Oskar Negt über Günter Grass: „Uns verband eine Fernliebe“
Der Soziologe Oskar Negt war ein persönlicher Freund von Günter Grass. Ein Gespräch über den Typus des politischen Schriftstellers.
taz: Herr Negt, was war Ihr erster Gedanke, als Sie von Günter Grass' Tod erfuhren?
Oskar Negt: Sein Tod hat mich überrascht und sehr traurig gemacht. Ich habe noch im November in Hannover auf einer Veranstaltung mit ihm diskutiert. Grass wirkte ungeheuer lebendig.

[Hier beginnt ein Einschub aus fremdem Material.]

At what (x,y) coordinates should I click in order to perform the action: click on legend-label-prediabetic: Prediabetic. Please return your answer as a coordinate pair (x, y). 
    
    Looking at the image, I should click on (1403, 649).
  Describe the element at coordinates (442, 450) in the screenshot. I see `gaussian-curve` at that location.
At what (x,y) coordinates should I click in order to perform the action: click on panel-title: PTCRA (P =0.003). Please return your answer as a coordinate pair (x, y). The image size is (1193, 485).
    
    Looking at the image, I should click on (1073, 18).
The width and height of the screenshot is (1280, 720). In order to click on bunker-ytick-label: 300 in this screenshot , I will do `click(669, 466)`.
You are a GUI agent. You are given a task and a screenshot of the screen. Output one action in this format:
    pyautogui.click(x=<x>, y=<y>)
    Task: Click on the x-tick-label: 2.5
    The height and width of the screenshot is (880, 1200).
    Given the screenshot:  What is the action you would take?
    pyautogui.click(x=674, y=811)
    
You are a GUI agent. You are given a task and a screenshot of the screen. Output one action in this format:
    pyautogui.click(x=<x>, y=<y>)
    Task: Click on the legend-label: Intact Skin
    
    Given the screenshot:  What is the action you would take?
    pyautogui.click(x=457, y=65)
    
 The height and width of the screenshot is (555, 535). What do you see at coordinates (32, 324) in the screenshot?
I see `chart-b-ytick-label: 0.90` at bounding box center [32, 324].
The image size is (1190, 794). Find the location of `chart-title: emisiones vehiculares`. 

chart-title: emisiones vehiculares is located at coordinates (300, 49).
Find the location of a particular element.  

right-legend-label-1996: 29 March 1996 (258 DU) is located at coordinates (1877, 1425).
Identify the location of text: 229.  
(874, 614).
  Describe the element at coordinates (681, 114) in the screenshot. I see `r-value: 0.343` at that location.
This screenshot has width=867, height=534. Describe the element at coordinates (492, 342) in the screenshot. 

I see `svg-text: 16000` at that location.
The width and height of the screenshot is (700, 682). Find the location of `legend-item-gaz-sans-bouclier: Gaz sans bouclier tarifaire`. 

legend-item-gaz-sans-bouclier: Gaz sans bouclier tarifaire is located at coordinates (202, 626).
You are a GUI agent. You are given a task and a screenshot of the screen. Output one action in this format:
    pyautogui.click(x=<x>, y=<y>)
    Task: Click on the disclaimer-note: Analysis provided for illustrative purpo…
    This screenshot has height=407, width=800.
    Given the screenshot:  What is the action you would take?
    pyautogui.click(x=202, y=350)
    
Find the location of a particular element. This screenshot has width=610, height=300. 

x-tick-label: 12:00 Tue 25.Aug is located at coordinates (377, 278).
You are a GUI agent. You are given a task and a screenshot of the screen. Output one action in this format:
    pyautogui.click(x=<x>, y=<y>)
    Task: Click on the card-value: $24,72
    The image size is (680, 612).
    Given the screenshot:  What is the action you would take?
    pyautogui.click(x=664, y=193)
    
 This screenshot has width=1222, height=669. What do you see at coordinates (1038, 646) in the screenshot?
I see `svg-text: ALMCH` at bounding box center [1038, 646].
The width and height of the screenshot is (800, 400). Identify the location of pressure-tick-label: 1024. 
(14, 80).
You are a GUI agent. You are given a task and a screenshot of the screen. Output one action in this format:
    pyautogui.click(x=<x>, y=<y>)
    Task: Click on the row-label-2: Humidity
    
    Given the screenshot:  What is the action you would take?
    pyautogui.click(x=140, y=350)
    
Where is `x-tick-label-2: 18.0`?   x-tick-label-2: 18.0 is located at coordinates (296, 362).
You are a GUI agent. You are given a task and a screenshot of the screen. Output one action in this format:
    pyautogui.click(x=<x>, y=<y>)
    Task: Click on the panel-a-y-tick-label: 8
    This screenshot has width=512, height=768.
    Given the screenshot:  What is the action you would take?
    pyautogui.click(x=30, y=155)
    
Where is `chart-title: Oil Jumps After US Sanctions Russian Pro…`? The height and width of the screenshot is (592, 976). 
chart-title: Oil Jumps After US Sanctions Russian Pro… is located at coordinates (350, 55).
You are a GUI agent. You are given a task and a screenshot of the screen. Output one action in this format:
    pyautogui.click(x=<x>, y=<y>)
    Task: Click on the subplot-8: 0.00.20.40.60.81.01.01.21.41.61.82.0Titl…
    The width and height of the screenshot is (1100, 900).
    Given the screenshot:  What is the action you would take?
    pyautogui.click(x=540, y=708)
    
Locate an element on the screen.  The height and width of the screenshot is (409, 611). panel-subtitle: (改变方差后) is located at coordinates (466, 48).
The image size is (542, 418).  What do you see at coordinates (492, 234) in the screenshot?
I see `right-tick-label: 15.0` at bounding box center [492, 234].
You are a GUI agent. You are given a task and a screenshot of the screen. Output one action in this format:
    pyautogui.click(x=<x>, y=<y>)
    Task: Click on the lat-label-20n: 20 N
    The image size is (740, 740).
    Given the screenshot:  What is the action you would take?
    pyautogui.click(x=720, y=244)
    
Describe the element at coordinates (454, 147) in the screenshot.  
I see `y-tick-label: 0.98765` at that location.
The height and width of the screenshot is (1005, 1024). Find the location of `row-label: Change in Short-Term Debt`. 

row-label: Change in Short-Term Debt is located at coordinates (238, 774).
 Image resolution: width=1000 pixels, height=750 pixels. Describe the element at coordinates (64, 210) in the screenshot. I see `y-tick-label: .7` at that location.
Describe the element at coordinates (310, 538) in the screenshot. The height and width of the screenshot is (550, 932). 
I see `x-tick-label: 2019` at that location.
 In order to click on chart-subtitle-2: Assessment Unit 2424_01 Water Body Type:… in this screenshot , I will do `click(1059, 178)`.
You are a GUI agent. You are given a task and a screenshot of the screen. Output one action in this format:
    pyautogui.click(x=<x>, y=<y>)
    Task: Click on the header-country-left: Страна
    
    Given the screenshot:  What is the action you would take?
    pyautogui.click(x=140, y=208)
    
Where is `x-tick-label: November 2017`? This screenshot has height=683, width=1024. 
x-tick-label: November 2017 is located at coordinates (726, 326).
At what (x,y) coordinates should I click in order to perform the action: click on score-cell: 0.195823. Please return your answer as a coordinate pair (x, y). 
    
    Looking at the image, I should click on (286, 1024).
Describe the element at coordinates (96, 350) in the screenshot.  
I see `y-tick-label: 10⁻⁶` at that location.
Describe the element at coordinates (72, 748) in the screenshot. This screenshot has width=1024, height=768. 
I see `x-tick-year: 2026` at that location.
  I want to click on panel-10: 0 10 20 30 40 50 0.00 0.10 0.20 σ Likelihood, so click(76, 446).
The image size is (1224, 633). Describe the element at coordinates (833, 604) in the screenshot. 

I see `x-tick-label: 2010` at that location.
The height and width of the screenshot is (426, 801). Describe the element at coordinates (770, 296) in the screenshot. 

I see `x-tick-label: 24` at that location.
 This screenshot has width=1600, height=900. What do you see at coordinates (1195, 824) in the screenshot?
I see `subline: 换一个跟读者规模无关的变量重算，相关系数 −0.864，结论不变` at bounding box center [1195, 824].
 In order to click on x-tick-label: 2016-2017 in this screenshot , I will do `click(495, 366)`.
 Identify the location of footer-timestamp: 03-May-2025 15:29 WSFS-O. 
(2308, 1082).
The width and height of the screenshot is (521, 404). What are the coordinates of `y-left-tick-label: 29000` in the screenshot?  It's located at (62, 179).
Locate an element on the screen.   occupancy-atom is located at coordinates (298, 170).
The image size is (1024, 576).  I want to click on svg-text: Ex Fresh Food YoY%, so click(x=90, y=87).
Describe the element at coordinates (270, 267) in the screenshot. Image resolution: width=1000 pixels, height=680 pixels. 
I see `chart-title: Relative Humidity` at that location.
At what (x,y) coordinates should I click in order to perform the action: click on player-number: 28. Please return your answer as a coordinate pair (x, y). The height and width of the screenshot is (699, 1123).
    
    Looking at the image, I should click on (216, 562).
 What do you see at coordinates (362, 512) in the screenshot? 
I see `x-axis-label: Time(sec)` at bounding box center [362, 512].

Seine Frau musste ihn nachts um drei Uhr auffordern, endlich nach Hause zu fahren.
Sie beide hegten Sympathien für die Sozialdemokratie und haben sich jahrzehntelang in Politik eingemischt. Waren Sie befreundet?
Ja. Wir waren seit Mitte der 60er Jahre persönlich befreundet, trafen und sahen uns allerdings selten. Uns verband eine Fernliebe, wir hielten telefonisch oder per Brief Kontakt. Ich habe viel, eigentlich alles von ihm gelesen. Und immer, wenn wir uns persönlich trafen, lebte diese Sympathie sofort wieder auf.
Wie würden Sie die Beziehung charakterisieren, die Grass zur SPD pflegte?
Die SPD bedeutete für ihn politische Substanz. Sie war die Partei, die für seine Werte stand. Er ist ja mehrmals aus- und wieder eingetreten, allein das zeigt, welch enge Beziehung das war. Grass und die SPD, das war wie die Jungfrau Maria und die katholische Kirche. Beides gehörte zusammen.
Grass unterstützte die Wahlkämpfe Willy Brandts und half bei dessen Siegen 1969 und 1972. Was machte seine Wirkung aus?
Er wirkte zunächst durch seine Autorität und Bekanntheit als Schriftsteller. Grass zehrte ja zu Recht ein Leben lang von seinem Erfolg mit der Blechtrommel. Außerdem hatte er ein einzigartiges Talent als Erzähler, er konnte wirklich in Bildern sprechen. Nicht zuletzt war Grass der Typus des politischen Schriftstellers schlechthin, der davon überzeugt war, sich einmischen zu dürfen und zu müssen. Er verstand Intellektuelle nie als folgsame Legitimatoren der Politik. Bei all dem spielte auch eine Rolle, dass er aus Danzig stammte, also Emigrant war.
Inwiefern war das wichtig?
Er kannte das Gefühl, fremd im eigenen Land zu sein. Angriffe und Feindseligkeiten, denen Intellektuelle ausgesetzt sind, machten ihm wenig aus. Sie waren für ihn eher ein Antrieb.
Sie selbst waren ein intellektueller Wortführer der außerparlamentarischen Opposition, sie fühlten sich der Studentenbewegung und den Gewerkschaften verbunden. Wie beeinflusste das Ihre Freundschaft?
Ich habe bewundert, wie Grass sich für Brandt einsetzte. Aber wir hatten selbstverständlich Meinungsverschiedenheiten. Seine Positionen zu Israel teilte ich nicht immer. Ein ewiger Streitpunkt war auch: Für ihn bedeutete die APO in den 60er und 70er Jahren nur eine Vorstufe für parlamentarisches Engagement. Für mich war sie eine unabhängige Bewegung, die institutionelle Politik beeinflusste.
Heute sitzen die Grünen im Parlament und es gibt eine neue APO, siehe Blockupy. Haben Sie beide Recht behalten?
Grass mochte den Begriff "Dialektik" nicht. Aber ja, so gesehen behielten wir beide Recht. Eine APO stabilisiert sich nicht, wenn nicht innerparlamentarische Positionen dazu kommen. Da lagen wir nicht so weit auseinander.
Stirbt der Typus des politisch denkenden und handelnden Schriftstellers aus?
Ich hoffe nicht.
Aber?
Es gibt eine gewisse Orientierungsnot der linken Intellektuellen. Ich glaube, das hängt mit dem Zusammenbruch des Ostblocks zusammen. Solange es die DDR noch gab, konnten Intellektuelle sagen, was der Sozialismus nicht ist. Oder besser: Was er nicht sein darf. Mit dem Fall der Mauer ist diese Abgrenzung verloren gegangen. Heute müsste man sagen, was der demokratische Sozialismus sein könnte. Das ist schwieriger.
Würden Sie sich von Literaten oder Wissenschaftlern mehr politisches Engagement wünschen?
Auf jeden Fall. Es würde der deutschen Debattenkultur gut tun, wenn sich Intellektuelle wieder stärker in Politik einmischten. Mehr Schriftsteller, Künstler und Wissenschaftler müssten sich politischer und risikobereiter äußern, das brächte Tiefgang in so manche Diskussion.